WHAT YOU SHOULD DO —
Using the records below, repeat exactly the lines from the one holding "Contact persons (37, 2050)" through the one holding "[Subscription] (63, 1243)", both ends included, and no others.

DATA SECTION —

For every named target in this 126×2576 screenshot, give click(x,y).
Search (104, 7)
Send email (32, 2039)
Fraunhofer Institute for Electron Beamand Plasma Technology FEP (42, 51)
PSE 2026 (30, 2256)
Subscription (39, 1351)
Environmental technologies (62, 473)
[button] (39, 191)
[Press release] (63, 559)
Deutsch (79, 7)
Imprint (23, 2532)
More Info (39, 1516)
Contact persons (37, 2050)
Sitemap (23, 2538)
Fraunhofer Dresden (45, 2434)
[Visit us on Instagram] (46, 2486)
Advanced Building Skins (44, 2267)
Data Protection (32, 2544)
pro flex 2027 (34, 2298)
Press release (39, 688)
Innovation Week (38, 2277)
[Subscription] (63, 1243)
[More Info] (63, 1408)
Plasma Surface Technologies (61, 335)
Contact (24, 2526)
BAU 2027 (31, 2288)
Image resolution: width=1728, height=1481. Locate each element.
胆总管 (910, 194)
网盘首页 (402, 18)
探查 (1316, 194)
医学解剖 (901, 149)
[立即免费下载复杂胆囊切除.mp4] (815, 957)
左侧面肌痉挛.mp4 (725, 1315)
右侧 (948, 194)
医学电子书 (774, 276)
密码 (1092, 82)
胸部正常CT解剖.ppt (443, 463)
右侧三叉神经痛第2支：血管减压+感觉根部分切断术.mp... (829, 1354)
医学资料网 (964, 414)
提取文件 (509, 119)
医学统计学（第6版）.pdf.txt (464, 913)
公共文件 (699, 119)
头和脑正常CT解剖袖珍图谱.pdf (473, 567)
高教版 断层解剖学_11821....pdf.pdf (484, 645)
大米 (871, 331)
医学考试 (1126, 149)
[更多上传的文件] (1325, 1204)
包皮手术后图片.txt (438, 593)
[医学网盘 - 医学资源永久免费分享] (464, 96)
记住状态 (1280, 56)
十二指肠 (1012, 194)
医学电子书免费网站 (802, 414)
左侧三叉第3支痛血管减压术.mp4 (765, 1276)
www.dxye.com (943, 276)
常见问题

ANSWER TO THIS PROBLEM —
Contact persons (37, 2050)
Sitemap (23, 2538)
Fraunhofer Dresden (45, 2434)
[Visit us on Instagram] (46, 2486)
Advanced Building Skins (44, 2267)
Data Protection (32, 2544)
pro flex 2027 (34, 2298)
Press release (39, 688)
Innovation Week (38, 2277)
[Subscription] (63, 1243)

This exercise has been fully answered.